[Records from a dataset]
▼
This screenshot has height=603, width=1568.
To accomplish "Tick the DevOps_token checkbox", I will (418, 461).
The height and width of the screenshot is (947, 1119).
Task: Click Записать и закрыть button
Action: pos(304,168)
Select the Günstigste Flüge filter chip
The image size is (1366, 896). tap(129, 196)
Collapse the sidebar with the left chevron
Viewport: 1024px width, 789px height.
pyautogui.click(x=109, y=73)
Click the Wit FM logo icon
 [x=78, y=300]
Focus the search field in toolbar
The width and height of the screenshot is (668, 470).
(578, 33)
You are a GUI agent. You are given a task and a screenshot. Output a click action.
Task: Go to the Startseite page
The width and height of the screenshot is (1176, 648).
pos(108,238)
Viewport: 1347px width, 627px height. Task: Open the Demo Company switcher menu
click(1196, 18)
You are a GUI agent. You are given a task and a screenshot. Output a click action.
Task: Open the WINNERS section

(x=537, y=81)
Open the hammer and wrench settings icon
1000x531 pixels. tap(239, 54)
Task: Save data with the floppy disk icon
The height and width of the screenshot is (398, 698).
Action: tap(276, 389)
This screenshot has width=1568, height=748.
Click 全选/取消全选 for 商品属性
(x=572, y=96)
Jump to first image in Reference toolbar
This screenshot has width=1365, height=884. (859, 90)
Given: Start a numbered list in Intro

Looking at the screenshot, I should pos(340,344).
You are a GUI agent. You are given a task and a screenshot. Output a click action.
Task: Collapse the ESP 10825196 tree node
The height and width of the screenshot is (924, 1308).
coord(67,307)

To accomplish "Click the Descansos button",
▲
(Task to carry out):
Return every line of the listing above unchanged, character for character, with nothing added or left out.

(Written response):
This screenshot has height=603, width=1568.
To accomplish "Tick the DevOps_token checkbox", I will (418, 461).
The height and width of the screenshot is (947, 1119).
Task: Click Записать и закрыть button
Action: pos(304,168)
Select the Günstigste Flüge filter chip
The image size is (1366, 896). tap(129, 196)
Collapse the sidebar with the left chevron
Viewport: 1024px width, 789px height.
pyautogui.click(x=109, y=73)
Click the Wit FM logo icon
 [x=78, y=300]
Focus the search field in toolbar
The width and height of the screenshot is (668, 470).
(578, 33)
You are a GUI agent. You are given a task and a screenshot. Output a click action.
Task: Go to the Startseite page
The width and height of the screenshot is (1176, 648).
pos(108,238)
Viewport: 1347px width, 627px height. Task: Open the Demo Company switcher menu
click(1196, 18)
You are a GUI agent. You are given a task and a screenshot. Output a click action.
Task: Open the WINNERS section

(x=537, y=81)
Open the hammer and wrench settings icon
1000x531 pixels. tap(239, 54)
Task: Save data with the floppy disk icon
The height and width of the screenshot is (398, 698).
Action: tap(276, 389)
This screenshot has width=1568, height=748.
Click 全选/取消全选 for 商品属性
(x=572, y=96)
Jump to first image in Reference toolbar
This screenshot has width=1365, height=884. (859, 90)
Given: Start a numbered list in Intro

Looking at the screenshot, I should pos(340,344).
You are a GUI agent. You are given a task and a screenshot. Output a click action.
Task: Collapse the ESP 10825196 tree node
The height and width of the screenshot is (924, 1308).
coord(67,307)

To accomplish "Click the Descansos button",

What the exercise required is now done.